Consolations
mêlées aux épreuves. Généreuses aumônes; prières pour la France.
Chaville,
28 octobre 1873
Madame la Marquise,
J'ai pris une vive part à votre affliction à l'occasion de la mort de Madame
[de la Bouteresse]
votre belle-sœur; elle était la sœur de votre cher mari, premier titre à votre affection,
que ses précieuses qualités et son vrai dévouement pour vous avaient grandement
accrue; de telles pertes ne se réparent pas ici-bas, mais Dieu les compensera
amplement au Ciel; Il ne veut pas non plus que, même en ce monde, nous restions
sans consolation; ainsi, cette privation douloureuse est déjà adoucie par les
circonstances de la mort de Madame votre belle-sœur, délivrée de longues
souffrances, et si bien préparée d'ailleurs à paraître devant le Seigneur qu'on
peut tenir pour assurée la part qui lui est faite dans le repos et le bonheur
célestes; en y pensant bien, nous n'osons pas la plaindre ni trop gémir
nous-mêmes sur un événement qui la rend heureuse; demandons plutôt qu'un sort
pareil nous soit réservé.
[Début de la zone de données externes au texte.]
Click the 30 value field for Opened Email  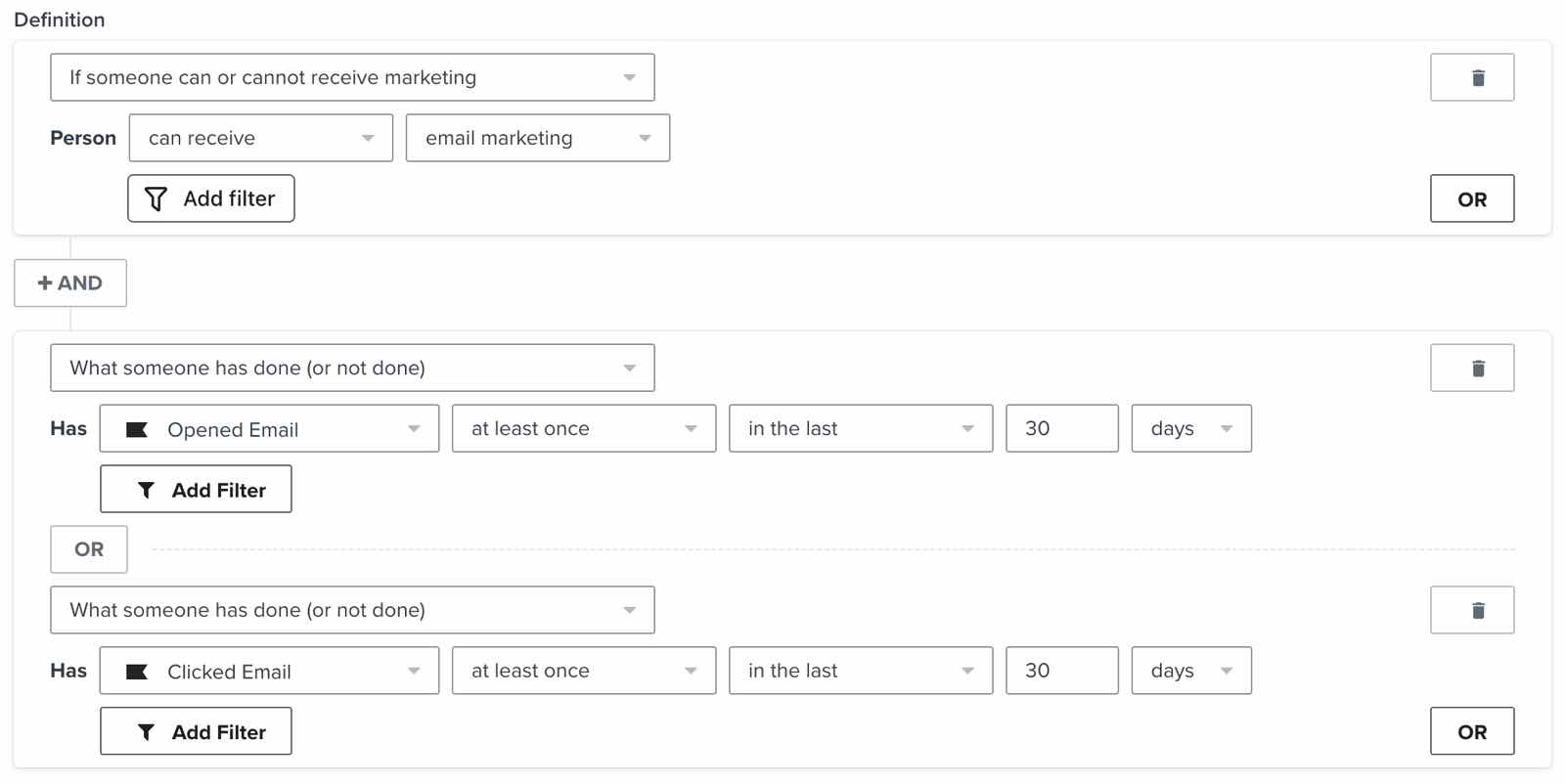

Comment pourrions-nous, Madame la Marquise, être en
sollicitude sur la continuation de la race des Houdetot? Elle vit en votre cher
fils, qui ne paraît pas disposé à la voir s'éteindre; voilà déjà deux belles et
grosses jeunes filles pleines de vigueur, et si pressées d'arriver que la seconde
suivait presque à un pas la première; avec un peu de patience, et frères et
sœurs encore viendront à leur tour; votre entourage sera nombreux, la maison
sera pleine, vous serez grand'mère et même aïeule d'une vraie génération qui se
perpétuera jusque dans la nuit des temps; Dieu aime les familles chrétiennes,
Il les bénit et les rend fécondes, afin qu'elles continuent à l'honorer et à le
faire aimer. C'est dans cette pensée, Madame, que vous tâchez de l'adorer et de le servir vous-même; les vôtres, tout l'annonce, ne feront
pas autrement. Ayons bonne confiance, ne gâtons pas le bel horizon que l'avenir
met devant nous.
J'espère que la santé de Madame d'Hurbal est tout à fait remise et qu'elle sera
forte pour venir faire sa saison d'hiver à Paris; c'est là qu'elle trouvera, à
son choix, toutes sortes de joies chrétiennes, instructions et pieuses
solennités; à la campagne, c'est surtout en contemplant les grandes œuvres de
Dieu dans l'ordre naturel que l'âme s'édifie, mais, dans les grandes villes,
elle est vivifiée par les pompes de notre culte et par les effusions de la
parole divine; heureux sont ceux qui, tout à tour, peuvent jouir de ce double
bienfait!
Je vous remercie par avance, Madame, de la charitable aumône que vous destinez
à nos œuvres; je ne saurais la refuser puisqu'elle sera pour vous un mérite
devant Dieu et un secours pour ceux que nous désirons assister, mais je me
permets d'insister pour que vous la proportionniez, non à vos aspirations
généreuses, mais aux charges nombreuses auxquelles vous avez à subvenir.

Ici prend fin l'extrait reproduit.